Records from a dataset:
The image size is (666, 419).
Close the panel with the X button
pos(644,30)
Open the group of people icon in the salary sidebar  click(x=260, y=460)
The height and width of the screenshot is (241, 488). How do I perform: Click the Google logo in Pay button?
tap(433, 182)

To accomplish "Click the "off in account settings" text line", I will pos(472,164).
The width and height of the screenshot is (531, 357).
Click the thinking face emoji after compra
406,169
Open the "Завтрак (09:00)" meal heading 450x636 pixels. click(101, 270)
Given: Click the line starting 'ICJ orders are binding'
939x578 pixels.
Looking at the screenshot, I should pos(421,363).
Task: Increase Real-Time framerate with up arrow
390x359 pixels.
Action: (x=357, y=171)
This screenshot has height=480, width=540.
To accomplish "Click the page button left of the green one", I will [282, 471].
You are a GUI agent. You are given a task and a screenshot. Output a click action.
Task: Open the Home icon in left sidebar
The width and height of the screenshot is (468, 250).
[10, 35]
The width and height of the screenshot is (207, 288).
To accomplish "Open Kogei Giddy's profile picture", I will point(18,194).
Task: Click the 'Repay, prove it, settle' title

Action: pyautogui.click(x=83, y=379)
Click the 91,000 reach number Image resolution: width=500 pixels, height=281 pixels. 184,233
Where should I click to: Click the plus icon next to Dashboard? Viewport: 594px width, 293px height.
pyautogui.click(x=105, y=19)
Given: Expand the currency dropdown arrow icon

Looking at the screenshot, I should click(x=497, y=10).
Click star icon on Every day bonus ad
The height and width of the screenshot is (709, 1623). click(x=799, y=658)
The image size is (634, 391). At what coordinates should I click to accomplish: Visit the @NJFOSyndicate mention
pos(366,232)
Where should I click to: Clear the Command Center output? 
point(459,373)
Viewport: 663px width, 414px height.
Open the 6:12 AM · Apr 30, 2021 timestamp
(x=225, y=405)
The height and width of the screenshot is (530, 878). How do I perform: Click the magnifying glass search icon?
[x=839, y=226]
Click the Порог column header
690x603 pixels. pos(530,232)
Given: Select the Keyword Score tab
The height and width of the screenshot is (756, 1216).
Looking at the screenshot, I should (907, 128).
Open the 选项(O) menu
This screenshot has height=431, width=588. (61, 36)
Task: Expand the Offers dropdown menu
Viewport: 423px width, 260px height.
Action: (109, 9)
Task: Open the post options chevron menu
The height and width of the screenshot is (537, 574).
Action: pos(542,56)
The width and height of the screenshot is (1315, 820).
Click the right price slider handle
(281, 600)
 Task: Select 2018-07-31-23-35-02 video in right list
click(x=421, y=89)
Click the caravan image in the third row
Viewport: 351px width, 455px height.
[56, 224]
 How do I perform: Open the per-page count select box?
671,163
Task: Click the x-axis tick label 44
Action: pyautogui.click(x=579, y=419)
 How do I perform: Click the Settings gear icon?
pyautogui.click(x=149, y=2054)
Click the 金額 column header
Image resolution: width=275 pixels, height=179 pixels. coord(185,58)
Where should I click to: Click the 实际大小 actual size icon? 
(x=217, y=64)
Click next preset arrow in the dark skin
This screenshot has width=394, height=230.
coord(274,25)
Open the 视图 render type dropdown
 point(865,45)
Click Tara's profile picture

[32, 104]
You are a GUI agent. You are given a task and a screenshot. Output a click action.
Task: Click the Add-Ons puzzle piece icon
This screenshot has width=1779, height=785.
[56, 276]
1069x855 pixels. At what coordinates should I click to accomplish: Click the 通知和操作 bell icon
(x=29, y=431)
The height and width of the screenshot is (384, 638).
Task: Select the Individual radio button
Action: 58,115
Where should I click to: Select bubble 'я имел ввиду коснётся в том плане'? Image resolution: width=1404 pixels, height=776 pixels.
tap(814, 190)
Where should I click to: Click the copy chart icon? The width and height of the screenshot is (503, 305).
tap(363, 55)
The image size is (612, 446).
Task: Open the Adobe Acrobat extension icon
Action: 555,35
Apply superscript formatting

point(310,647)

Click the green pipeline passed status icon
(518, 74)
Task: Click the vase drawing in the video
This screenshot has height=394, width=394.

_Activity_
The records above should be printed in full, exactly as they appear.

_Solution to the exercise_
The image size is (666, 419).
Close the panel with the X button
pos(644,30)
Open the group of people icon in the salary sidebar  click(x=260, y=460)
The height and width of the screenshot is (241, 488). How do I perform: Click the Google logo in Pay button?
tap(433, 182)

To accomplish "Click the "off in account settings" text line", I will pos(472,164).
The width and height of the screenshot is (531, 357).
Click the thinking face emoji after compra
406,169
Open the "Завтрак (09:00)" meal heading 450x636 pixels. click(101, 270)
Given: Click the line starting 'ICJ orders are binding'
939x578 pixels.
Looking at the screenshot, I should pos(421,363).
Task: Increase Real-Time framerate with up arrow
390x359 pixels.
Action: (x=357, y=171)
This screenshot has height=480, width=540.
To accomplish "Click the page button left of the green one", I will [282, 471].
You are a GUI agent. You are given a task and a screenshot. Output a click action.
Task: Open the Home icon in left sidebar
The width and height of the screenshot is (468, 250).
[10, 35]
The width and height of the screenshot is (207, 288).
To accomplish "Open Kogei Giddy's profile picture", I will point(18,194).
Task: Click the 'Repay, prove it, settle' title

Action: pyautogui.click(x=83, y=379)
Click the 91,000 reach number Image resolution: width=500 pixels, height=281 pixels. 184,233
Where should I click to: Click the plus icon next to Dashboard? Viewport: 594px width, 293px height.
pyautogui.click(x=105, y=19)
Given: Expand the currency dropdown arrow icon

Looking at the screenshot, I should click(x=497, y=10).
Click star icon on Every day bonus ad
The height and width of the screenshot is (709, 1623). click(x=799, y=658)
The image size is (634, 391). At what coordinates should I click to accomplish: Visit the @NJFOSyndicate mention
pos(366,232)
Where should I click to: Clear the Command Center output? 
point(459,373)
Viewport: 663px width, 414px height.
Open the 6:12 AM · Apr 30, 2021 timestamp
(x=225, y=405)
The height and width of the screenshot is (530, 878). How do I perform: Click the magnifying glass search icon?
[x=839, y=226]
Click the Порог column header
690x603 pixels. pos(530,232)
Given: Select the Keyword Score tab
The height and width of the screenshot is (756, 1216).
Looking at the screenshot, I should (907, 128).
Open the 选项(O) menu
This screenshot has height=431, width=588. (61, 36)
Task: Expand the Offers dropdown menu
Viewport: 423px width, 260px height.
Action: (109, 9)
Task: Open the post options chevron menu
The height and width of the screenshot is (537, 574).
Action: pos(542,56)
The width and height of the screenshot is (1315, 820).
Click the right price slider handle
(281, 600)
 Task: Select 2018-07-31-23-35-02 video in right list
click(x=421, y=89)
Click the caravan image in the third row
Viewport: 351px width, 455px height.
[56, 224]
 How do I perform: Open the per-page count select box?
671,163
Task: Click the x-axis tick label 44
Action: pyautogui.click(x=579, y=419)
 How do I perform: Click the Settings gear icon?
pyautogui.click(x=149, y=2054)
Click the 金額 column header
Image resolution: width=275 pixels, height=179 pixels. coord(185,58)
Where should I click to: Click the 实际大小 actual size icon? 
(x=217, y=64)
Click next preset arrow in the dark skin
This screenshot has width=394, height=230.
coord(274,25)
Open the 视图 render type dropdown
 point(865,45)
Click Tara's profile picture

[32, 104]
You are a GUI agent. You are given a task and a screenshot. Output a click action.
Task: Click the Add-Ons puzzle piece icon
This screenshot has width=1779, height=785.
[56, 276]
1069x855 pixels. At what coordinates should I click to accomplish: Click the 通知和操作 bell icon
(x=29, y=431)
The height and width of the screenshot is (384, 638).
Task: Select the Individual radio button
Action: 58,115
Where should I click to: Select bubble 'я имел ввиду коснётся в том плане'? Image resolution: width=1404 pixels, height=776 pixels.
tap(814, 190)
Where should I click to: Click the copy chart icon? The width and height of the screenshot is (503, 305).
tap(363, 55)
The image size is (612, 446).
Task: Open the Adobe Acrobat extension icon
Action: 555,35
Apply superscript formatting

point(310,647)

Click the green pipeline passed status icon
(518, 74)
Task: Click the vase drawing in the video
This screenshot has height=394, width=394.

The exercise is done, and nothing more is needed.